Während man bei der AfD weiß, mit wem man es zu tun hat, ist das im Fall von vermeintlich privaten Twitter-Konten oftmals nicht der Fall. Ein Nutzer, der sich »Bundesmememinister« nennt, veröffentlichte unter dem Motto #wasfürmichdeutschist beispielsweise ein Foto einer syrischen Familie, die in Deutschland Asyl bekommen hat und schrieb über eine Frau, die der Familie hilft: »Wenn irgendwelche alten Damen ohne Ehemann alles dafür tun, den Untergang des Landes voranzubringen«. Diesem Twitter-Nutzer folgen knapp 5.500 Menschen, die seine Meldungen regelmäßig mit »Herzchen« markieren und weiter verbreiten.

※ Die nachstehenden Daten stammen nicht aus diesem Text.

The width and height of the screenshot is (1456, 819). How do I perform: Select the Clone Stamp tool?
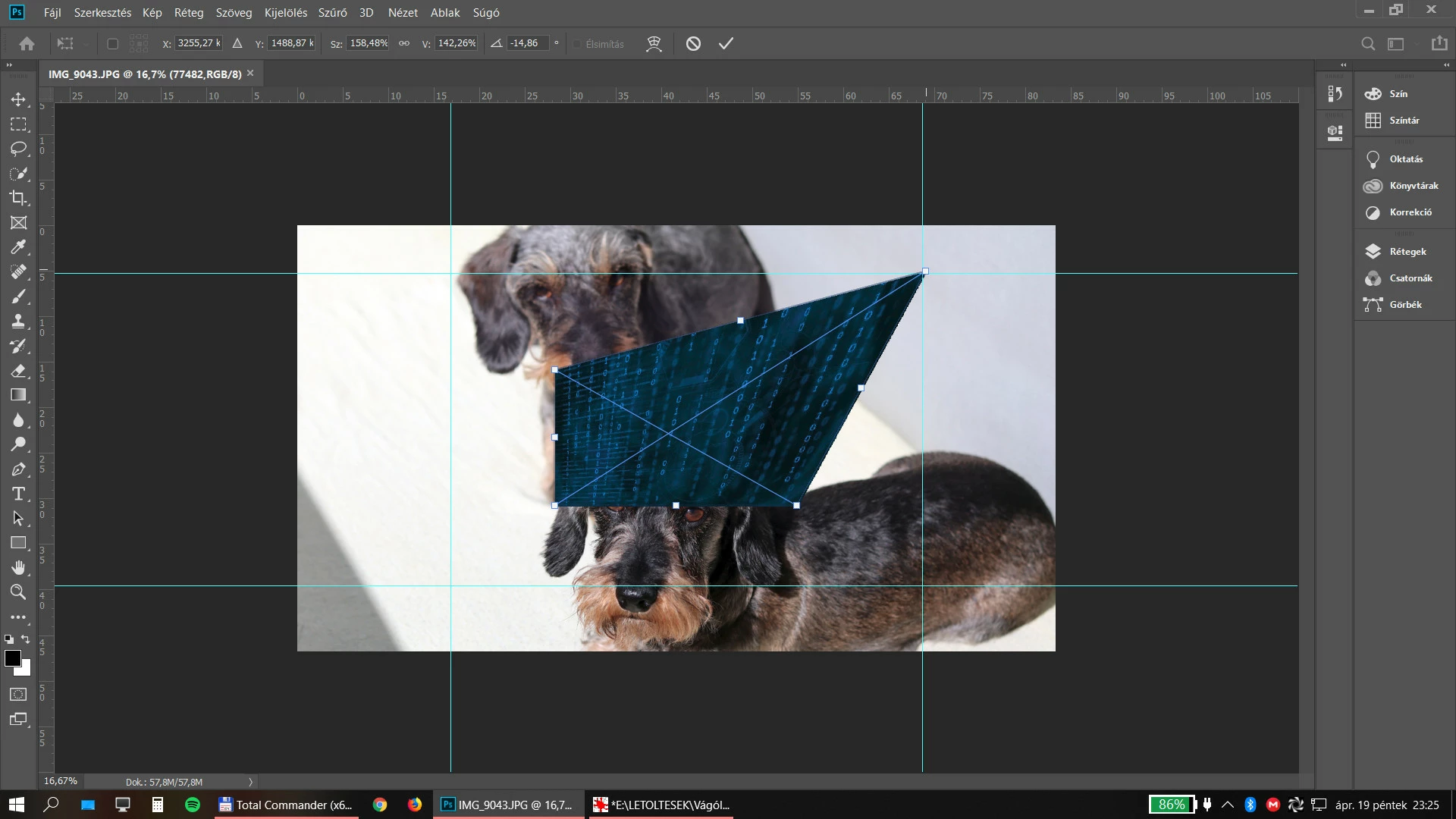pyautogui.click(x=18, y=321)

Das ZDF hat eine Internetseite eingerichtet, auf welcher die Antworten zu dem Projekt »Was für mich deutsch ist« automatisch eingespielt werden. Auf dieser Seite laufen nun auch vermehrt rechte Twitter-Meldungen ein. Wie die Sprecherin des Fernsehsenders erklärte, könnten die Meldungen von der Seite genommen werden, dafür müssten sie der Redaktion »aber erst einmal als problematisch auffallen«.

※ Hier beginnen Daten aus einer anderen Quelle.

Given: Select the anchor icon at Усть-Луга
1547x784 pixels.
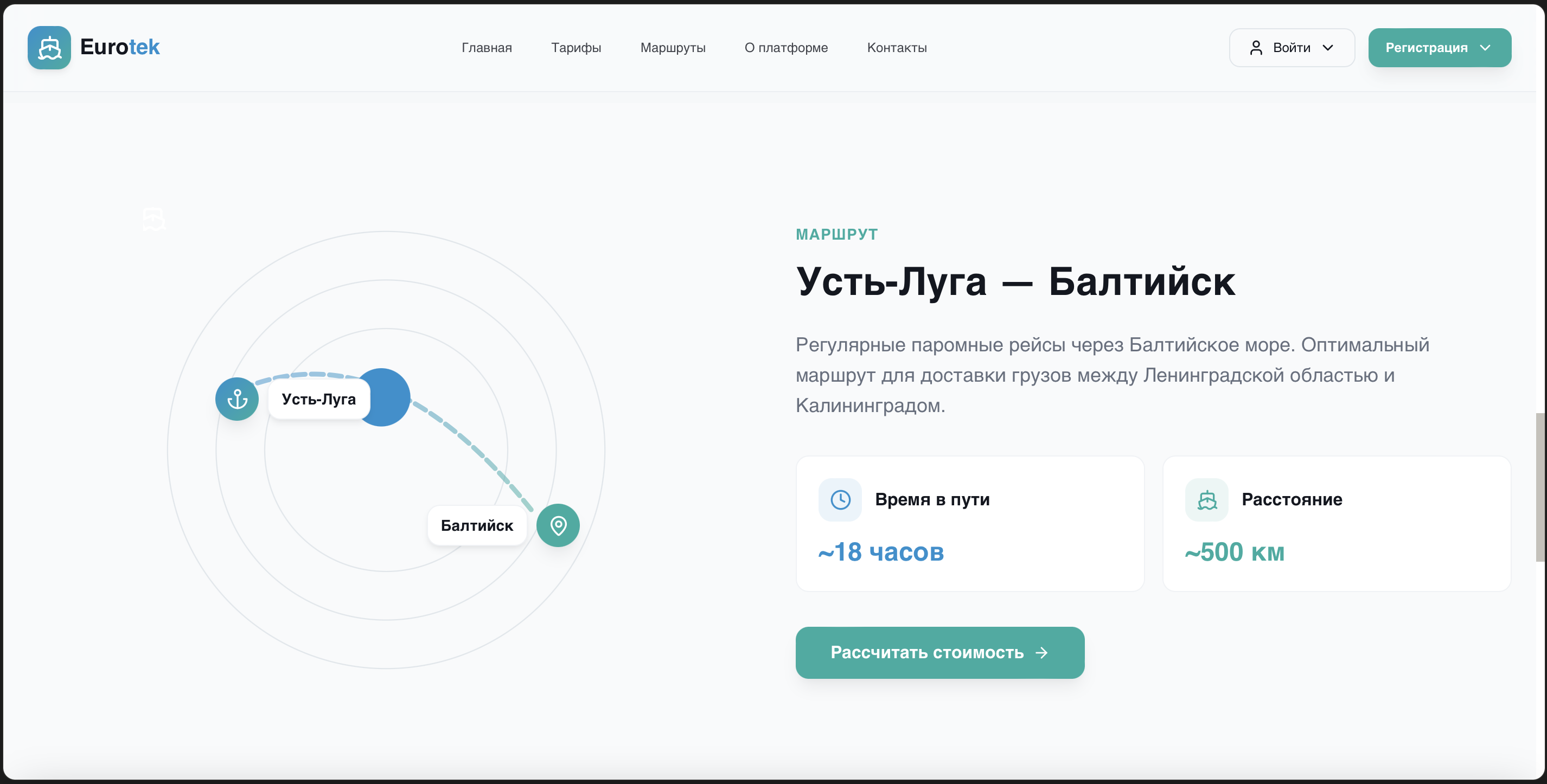Looking at the screenshot, I should coord(236,399).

So lässt es sich erklären, dass eine über Twitter verbreitete Karte, welche die völkische Vordenkerin Mathilde Ludendorff mit den Worten »Sei bewusst deines Blutes« zitiert, auch auf der Internetseite des ZDFs ihren Platz findet. Offensichtlich ist sie dort bisher noch niemandem negativ aufgestoßen. Die Sprecherin des ZDFs zeigte sich zudem optimistisch, dass sich die Diskussion auch auf dem Kurznachrichtendienst noch in der Wage halte. »Wenn der Hashtag komplett gekapert würde, müssten wir überlegen, wie wir weiter damit umgehen«, erklärte sie. Erst einmal ginge es jedoch darum, sich anzuhören, was die Leute zu sagen hätten, ohne zu bewerten.